* Start Text extract *

Sunday, 20 November 2011

Zanzibar - Kwaheri

So, the time has come to say kwaheri (farewell) to Zanzibar.  As usual, it's been a fascinating (virtual) journey and, as usual, I'm left with a burning desire to go and see this part of the world for myself!

A summary of the themes

Outside the blogosphere, I've been incredibly busy recently, so Zanzibar has taken me a bit longer than expected, almost two months in fact!  During that period I have learned about the History of Zanzibar, its connections with Oman and the Arab world and its bloody revolution in the 1960's.  I've also learned about the cultivation of cloves and how this spice made Zanzibar wealthy.  I learned how to cook Octopus and the traditional Zanzibari dish pweza wa nazi.  I learned about Emily Reute, aka Salamah bint Said, the Arabian princess who left Zanzibar and went to live in Germany.  I discovered that Zanzibar is the home of KiSwahili - both the language and culture.  I read Abdulrazak Gurnah's enchanting novel Paradise and I learned about Zanzibar's thriving slave trade, which dominated the East coast of Africa. 
Freddie Mercury by Virginia Mayo Garcia

Other Themes

As usual, there were many other themes that I touched upon during my research into Zanzibar, but didn't have time to explore fully.  I'm listing some of them below, which might be worth looking into, if you have time:

- the life of Freddie Mercury, who grew up in Zanzibar
- the influence of Zoroastrianism on Zanzibari culture
- the ornate doors of Zanzibar
- the practice of swaddling
- the life of Tibbu Tib, East Africa's most notorious slave trader
- the Sufi mystic Rumi
- Dhul-Qarnayn - the 'Green man' of Islam
- Iblis, Shaytan and Islamic interpretations of the Devil
- Sir John Kirk, the Scottish botanist

Still from Road to Zanzibar
As part of my research, I watched a movie called Road to Zanzibar starring Bing Crosby, Bob Hope and Dorothy Lamour.  It was a silly, rambling movie, with a thinly-held together plot and unexplained intervals of song, but I enjoyed the experience of seeing a movie I would otherwise not have bothered with.  It was part of a series of Road to . . . movies starring this trio and some of the scenes from the movie are captivating.  Its depiction of Africa might be considered racist nowadays (ie. a place full of savages), but I guess we have to take it in the context of its era.  It's a movie which has dated and offers little entertainment to a modern audience used to more sophisticated formulae, but I'd imagine it was fairly popular at the time of its release in 1941.

* End Text extract *
* Start Records shown *

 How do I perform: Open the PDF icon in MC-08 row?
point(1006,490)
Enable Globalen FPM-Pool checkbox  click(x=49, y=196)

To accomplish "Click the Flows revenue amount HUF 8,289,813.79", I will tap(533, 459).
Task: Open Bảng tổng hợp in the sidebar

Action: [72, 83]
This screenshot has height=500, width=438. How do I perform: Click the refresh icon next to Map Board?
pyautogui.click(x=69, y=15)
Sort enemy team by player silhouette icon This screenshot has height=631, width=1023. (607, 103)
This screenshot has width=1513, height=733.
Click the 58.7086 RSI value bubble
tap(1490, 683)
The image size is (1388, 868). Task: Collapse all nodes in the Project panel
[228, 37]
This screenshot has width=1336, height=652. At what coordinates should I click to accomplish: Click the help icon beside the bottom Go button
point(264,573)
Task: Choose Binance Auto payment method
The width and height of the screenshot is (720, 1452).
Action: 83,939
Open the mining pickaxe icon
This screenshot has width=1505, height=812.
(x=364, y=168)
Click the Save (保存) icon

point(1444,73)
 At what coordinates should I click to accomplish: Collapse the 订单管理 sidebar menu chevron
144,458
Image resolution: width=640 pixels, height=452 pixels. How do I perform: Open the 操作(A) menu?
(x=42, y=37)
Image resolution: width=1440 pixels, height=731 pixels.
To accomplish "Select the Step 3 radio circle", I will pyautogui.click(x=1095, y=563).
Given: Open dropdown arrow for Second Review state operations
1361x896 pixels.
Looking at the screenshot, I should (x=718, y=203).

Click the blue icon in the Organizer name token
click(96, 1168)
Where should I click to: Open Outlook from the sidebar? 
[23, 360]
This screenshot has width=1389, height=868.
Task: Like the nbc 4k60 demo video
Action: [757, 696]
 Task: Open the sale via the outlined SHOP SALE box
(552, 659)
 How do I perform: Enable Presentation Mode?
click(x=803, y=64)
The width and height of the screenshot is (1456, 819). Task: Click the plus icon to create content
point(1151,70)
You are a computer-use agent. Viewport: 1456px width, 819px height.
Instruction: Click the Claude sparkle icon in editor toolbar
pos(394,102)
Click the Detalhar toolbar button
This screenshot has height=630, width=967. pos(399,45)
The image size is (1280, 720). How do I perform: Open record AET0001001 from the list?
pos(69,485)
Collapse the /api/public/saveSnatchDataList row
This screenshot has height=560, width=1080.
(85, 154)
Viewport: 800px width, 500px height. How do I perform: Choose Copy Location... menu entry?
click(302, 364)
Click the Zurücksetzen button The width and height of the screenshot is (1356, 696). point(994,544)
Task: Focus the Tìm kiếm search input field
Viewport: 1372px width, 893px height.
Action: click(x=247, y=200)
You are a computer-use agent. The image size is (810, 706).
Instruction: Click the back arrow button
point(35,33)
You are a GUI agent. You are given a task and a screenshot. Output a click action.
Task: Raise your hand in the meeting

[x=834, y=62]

* End Records shown *

### Jobs
**1)** From the Zanzibar farewell post, return the passage that begins at the words "Sunday, 20 November" and stops after the words "world for myself!".
**2)** Update the records from the line that contains "The image size is (1280, 720)." through the last line of the records, replacing "back arrow" with "return arrow" and leaving everything else unchanged. Give only those lines.

### Full solutions
**1)**
Sunday, 20 November 2011

Zanzibar - Kwaheri

So, the time has come to say kwaheri (farewell) to Zanzibar.  As usual, it's been a fascinating (virtual) journey and, as usual, I'm left with a burning desire to go and see this part of the world for myself!

**2)**
The image size is (1280, 720). How do I perform: Open record AET0001001 from the list?
pos(69,485)
Collapse the /api/public/saveSnatchDataList row
This screenshot has height=560, width=1080.
(85, 154)
Viewport: 800px width, 500px height. How do I perform: Choose Copy Location... menu entry?
click(302, 364)
Click the Zurücksetzen button The width and height of the screenshot is (1356, 696). point(994,544)
Task: Focus the Tìm kiếm search input field
Viewport: 1372px width, 893px height.
Action: click(x=247, y=200)
You are a computer-use agent. The image size is (810, 706).
Instruction: Click the return arrow button
point(35,33)
You are a GUI agent. You are given a task and a screenshot. Output a click action.
Task: Raise your hand in the meeting

[x=834, y=62]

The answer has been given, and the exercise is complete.